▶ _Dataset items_
▬▬▬▬▬▬▬▬▬▬

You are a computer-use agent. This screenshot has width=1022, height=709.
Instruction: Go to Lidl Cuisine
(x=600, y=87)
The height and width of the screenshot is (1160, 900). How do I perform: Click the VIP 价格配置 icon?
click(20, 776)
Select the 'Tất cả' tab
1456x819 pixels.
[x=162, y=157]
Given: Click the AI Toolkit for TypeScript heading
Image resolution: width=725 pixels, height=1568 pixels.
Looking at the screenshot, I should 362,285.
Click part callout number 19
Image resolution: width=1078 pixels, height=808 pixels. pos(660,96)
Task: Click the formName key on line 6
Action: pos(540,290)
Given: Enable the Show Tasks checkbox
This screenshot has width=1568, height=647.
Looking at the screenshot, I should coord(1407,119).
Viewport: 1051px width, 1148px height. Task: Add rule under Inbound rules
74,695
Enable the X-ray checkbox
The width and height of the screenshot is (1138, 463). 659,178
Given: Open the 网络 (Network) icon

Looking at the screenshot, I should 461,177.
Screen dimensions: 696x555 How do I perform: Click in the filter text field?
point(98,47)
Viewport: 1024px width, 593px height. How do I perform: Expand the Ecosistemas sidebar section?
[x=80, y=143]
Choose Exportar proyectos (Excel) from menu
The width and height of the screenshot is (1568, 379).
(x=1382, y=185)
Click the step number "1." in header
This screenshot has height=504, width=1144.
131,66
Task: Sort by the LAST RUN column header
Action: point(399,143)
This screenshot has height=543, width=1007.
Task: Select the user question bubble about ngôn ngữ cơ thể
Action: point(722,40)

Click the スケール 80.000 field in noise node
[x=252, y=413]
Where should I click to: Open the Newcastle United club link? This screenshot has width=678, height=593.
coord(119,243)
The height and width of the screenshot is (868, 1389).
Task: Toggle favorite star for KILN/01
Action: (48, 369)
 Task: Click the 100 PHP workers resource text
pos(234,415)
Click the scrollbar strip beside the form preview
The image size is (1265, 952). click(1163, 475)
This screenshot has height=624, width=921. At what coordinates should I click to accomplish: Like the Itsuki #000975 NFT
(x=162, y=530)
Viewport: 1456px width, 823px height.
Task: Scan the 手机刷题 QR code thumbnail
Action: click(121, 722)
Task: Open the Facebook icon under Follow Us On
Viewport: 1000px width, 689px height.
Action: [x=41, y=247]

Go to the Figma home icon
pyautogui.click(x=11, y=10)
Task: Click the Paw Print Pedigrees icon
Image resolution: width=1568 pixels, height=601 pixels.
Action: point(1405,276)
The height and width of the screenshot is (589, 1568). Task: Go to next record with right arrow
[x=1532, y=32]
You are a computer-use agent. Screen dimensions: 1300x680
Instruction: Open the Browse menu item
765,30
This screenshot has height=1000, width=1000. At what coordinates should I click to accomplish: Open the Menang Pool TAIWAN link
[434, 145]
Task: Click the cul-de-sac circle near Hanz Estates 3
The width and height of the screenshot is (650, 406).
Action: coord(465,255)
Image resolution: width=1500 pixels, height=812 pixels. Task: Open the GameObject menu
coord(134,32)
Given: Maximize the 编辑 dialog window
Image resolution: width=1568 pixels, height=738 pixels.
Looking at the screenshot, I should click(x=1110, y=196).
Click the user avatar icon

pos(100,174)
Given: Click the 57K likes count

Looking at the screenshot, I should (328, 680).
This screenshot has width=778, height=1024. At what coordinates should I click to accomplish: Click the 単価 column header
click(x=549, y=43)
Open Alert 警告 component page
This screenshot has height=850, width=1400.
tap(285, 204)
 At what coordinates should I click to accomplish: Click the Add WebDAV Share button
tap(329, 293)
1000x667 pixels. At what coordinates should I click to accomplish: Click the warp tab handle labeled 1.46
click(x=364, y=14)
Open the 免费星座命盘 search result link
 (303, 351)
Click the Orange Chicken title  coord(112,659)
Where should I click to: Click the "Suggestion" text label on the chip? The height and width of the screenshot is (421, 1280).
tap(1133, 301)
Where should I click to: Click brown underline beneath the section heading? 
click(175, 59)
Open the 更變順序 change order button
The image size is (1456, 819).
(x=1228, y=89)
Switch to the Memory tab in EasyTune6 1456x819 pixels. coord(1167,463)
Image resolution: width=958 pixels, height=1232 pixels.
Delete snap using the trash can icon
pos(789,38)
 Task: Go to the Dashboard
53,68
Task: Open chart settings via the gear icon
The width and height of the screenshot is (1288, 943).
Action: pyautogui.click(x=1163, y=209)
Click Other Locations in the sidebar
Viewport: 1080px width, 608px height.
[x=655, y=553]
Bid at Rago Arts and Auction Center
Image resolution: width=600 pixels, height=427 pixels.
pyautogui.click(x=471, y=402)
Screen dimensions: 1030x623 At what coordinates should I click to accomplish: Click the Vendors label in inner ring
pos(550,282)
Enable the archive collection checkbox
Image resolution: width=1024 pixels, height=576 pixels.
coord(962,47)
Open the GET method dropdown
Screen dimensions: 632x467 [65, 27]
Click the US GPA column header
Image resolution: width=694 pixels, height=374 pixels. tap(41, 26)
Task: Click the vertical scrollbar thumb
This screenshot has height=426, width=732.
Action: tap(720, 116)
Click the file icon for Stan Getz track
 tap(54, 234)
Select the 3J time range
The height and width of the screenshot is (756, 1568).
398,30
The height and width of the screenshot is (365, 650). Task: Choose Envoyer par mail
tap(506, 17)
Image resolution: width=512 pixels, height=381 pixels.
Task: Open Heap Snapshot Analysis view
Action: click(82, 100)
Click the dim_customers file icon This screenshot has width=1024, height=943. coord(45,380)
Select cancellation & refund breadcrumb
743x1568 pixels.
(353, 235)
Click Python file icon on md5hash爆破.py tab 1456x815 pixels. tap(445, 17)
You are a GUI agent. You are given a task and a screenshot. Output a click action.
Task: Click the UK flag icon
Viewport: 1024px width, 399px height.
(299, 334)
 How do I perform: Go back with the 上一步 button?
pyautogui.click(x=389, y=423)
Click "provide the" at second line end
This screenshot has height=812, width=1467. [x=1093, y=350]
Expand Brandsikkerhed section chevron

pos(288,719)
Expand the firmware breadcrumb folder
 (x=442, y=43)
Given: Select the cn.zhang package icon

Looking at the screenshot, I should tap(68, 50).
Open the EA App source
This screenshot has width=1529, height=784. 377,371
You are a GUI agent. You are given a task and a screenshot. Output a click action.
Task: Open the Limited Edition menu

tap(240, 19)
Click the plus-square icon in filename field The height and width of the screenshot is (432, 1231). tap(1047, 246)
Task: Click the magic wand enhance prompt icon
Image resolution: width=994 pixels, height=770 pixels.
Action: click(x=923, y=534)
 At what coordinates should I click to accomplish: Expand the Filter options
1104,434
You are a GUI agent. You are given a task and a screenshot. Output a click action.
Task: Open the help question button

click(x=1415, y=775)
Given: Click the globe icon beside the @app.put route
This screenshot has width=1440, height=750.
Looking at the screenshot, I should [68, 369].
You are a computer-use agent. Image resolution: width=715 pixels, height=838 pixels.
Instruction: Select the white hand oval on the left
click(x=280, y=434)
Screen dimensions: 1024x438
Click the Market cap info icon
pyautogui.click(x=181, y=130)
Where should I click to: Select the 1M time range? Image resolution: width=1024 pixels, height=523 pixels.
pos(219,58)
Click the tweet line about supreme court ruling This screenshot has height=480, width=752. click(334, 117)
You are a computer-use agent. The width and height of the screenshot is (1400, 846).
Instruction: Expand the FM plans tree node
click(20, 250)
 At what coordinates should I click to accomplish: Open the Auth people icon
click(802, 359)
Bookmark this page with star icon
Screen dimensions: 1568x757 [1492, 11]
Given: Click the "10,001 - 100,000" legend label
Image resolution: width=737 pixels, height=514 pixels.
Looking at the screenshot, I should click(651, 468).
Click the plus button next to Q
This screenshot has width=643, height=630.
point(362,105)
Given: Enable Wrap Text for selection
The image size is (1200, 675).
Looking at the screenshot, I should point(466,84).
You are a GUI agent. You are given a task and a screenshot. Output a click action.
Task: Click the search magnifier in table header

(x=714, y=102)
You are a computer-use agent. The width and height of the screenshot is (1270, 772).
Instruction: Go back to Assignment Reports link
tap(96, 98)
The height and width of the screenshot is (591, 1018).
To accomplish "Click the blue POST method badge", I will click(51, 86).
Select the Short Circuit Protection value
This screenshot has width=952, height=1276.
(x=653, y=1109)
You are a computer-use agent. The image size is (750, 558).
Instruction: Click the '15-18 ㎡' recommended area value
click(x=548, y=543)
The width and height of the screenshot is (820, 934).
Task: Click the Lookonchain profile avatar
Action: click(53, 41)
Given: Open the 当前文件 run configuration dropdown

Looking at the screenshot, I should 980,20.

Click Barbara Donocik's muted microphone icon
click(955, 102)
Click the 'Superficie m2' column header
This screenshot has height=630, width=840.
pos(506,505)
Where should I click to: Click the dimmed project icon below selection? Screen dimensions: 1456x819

▬▬▬▬▬▬▬▬▬▬

▶ _GIVEN TASK_
Retype the part of the items above that opens with the line containing "Given: Click the 57K likes count" and closes with the line containing "tap(329, 293)", keeping every line exactly the same.

▶ _RESPONSE TO THIS TASK_
Given: Click the 57K likes count

Looking at the screenshot, I should (328, 680).
This screenshot has width=778, height=1024. At what coordinates should I click to accomplish: Click the 単価 column header
click(x=549, y=43)
Open Alert 警告 component page
This screenshot has height=850, width=1400.
tap(285, 204)
 At what coordinates should I click to accomplish: Click the Add WebDAV Share button
tap(329, 293)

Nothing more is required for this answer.